PASSAGE FOR REVIEW:
^^^^^^^^

So, on behalf of the jurors for the Lillian Smith Awards and the Southern Regional Council, we salute Lawrence Powell for giving those of us who embrace a sense of moral action, a decidedly elegant articulation in Troubled Memory of why we must never forget, of why we must–to borrow from Toni Morrison–“re-memory” stories and transmit them as grounds for moral action in unknowable futures. Such is truly the function of history and memory.
I must confess, this is not the book I started out to write. The book I started out to write was about the “stop David Duke movement.” Because I was very anxious in that struggle, a literary agent asked me to write about my experiences and to share my insights with the reader. Anne Levy, who is a child survivor of the Lodz and Warsaw ghettos and who had confronted David Duke right after he was elected to the state legislature, was supposed to be just one chapter in the book.
Her confrontation with him–one of those confrontations between light and darkness and good and evil–came from the deepest wellsprings of historical memory and was very seering and traumatic. It happened very dramatically at a Simon Wiesenthal exhibit of the Holocaust in the Rotunda in the great Memorial Hall of the skyscraper state capitol that Huey Long built. She had gone up there with a busload of New Americans, as the tightly knit community of Holocaust survivors in New Orleans call themselves. She was just there to bear witness, to be there for the unveiling by the governor, until she looked out of the corner of her eye and saw leering at parade rest, David Duke. This is David Duke after he had undergone extensive plastic surgery with an Aryan makeover look at about six-foot-three with a body by Nautilus. Seeing him, something came over her. She got angry and, as happens when political commitments are forged, she found courage and approached him to ask why he was there since he had denied that the Holocaust ever happened and, in effect, had defamed her experience. She was off and running. I try to tell about that and I also try to explain why she did what she did. I thought it was a simple question.
I am not by training a European historian, nor a holocaust historian; I’m not Jewish. But life sometimes throws you strange curves and before I knew it, one chapter became two, became three and Anne Levy ended up taking over the entire book and turning it into a Jewish family saga set against the backdrop of a world historical tragedy.
But I have to also say, I was profoundly moved and pulled into this story. If this is where the muse of history wanted to lead me, I said, well that’s where I am going to go. The result is this book. The other result is this honor of which I am deeply, deeply proud.
I’ll always want to acknowledge what Larry Powell has done for my family and myself. Having survived the Holocaust, we really–my children and my brother’s and sister’s children–never had a family, an extended family. By writing this book, Larry has given my family and my children their history. He has given me the opportunity to leave a legacy for my family and I thank him. This is such a great honor for Larry and he deserves it so much. Devoting eight years of his life to write this book. I am so grateful. He has become part of the family.

^^^^^^^^

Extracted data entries
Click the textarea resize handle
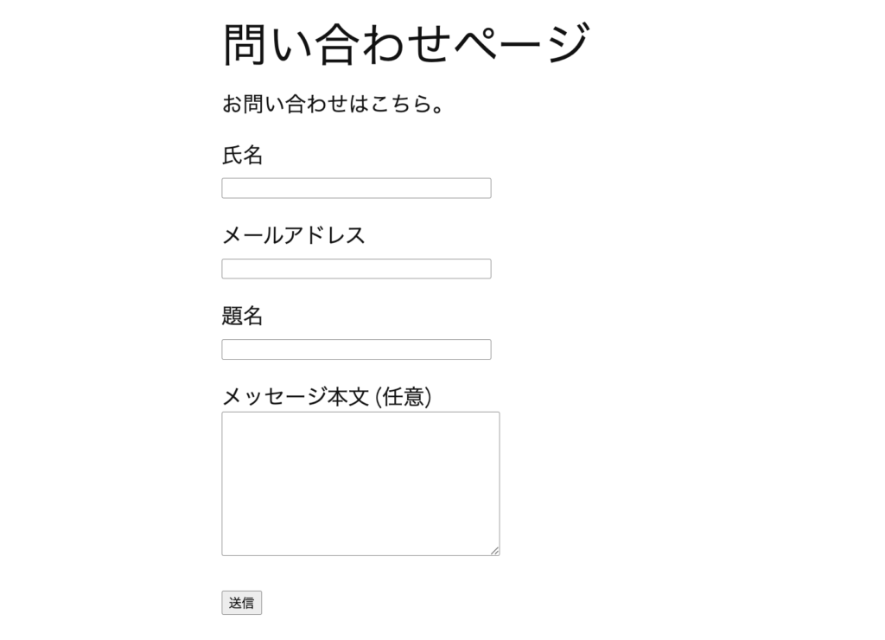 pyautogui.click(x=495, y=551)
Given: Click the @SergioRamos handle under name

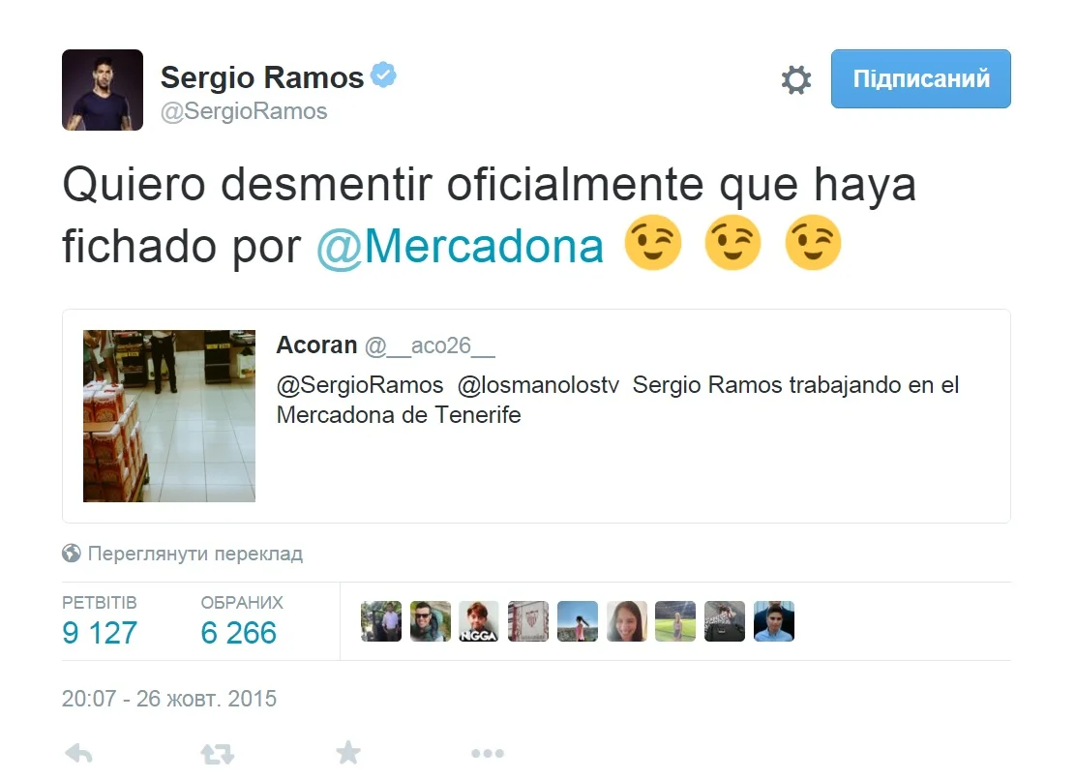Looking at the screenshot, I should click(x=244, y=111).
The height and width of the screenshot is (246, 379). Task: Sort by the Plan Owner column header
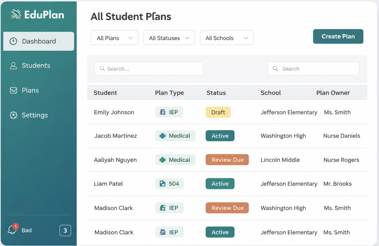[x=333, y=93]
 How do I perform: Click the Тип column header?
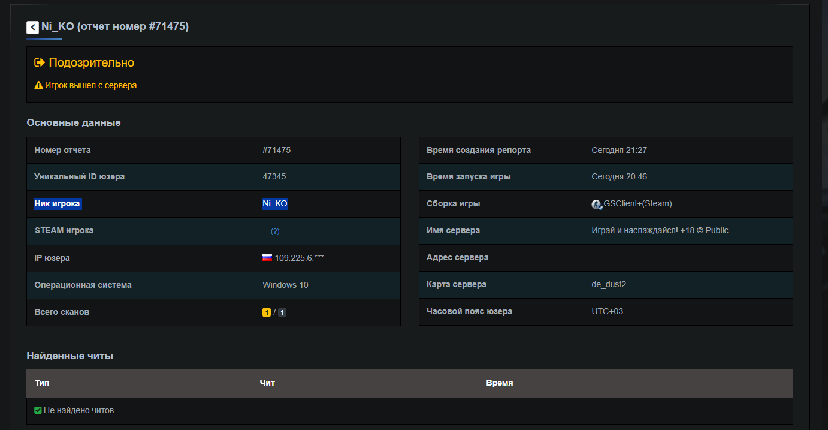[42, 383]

^^^^^^^^

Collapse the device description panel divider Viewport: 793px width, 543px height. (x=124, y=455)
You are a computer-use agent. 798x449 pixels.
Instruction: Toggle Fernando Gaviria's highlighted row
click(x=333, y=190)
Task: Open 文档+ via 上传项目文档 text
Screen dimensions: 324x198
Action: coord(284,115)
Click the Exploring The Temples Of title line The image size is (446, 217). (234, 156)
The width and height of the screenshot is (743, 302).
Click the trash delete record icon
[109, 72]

^^^^^^^^

EXERCISE BRIEF:
Could you reproduce the passage from the award remarks starting at "But I have to" and ending at "deeply, deeply proud.", swapping "muse of history" for "voice of history"?

RESPONSE BOX:
But I have to also say, I was profoundly moved and pulled into this story. If this is where the voice of history wanted to lead me, I said, well that’s where I am going to go. The result is this book. The other result is this honor of which I am deeply, deeply proud.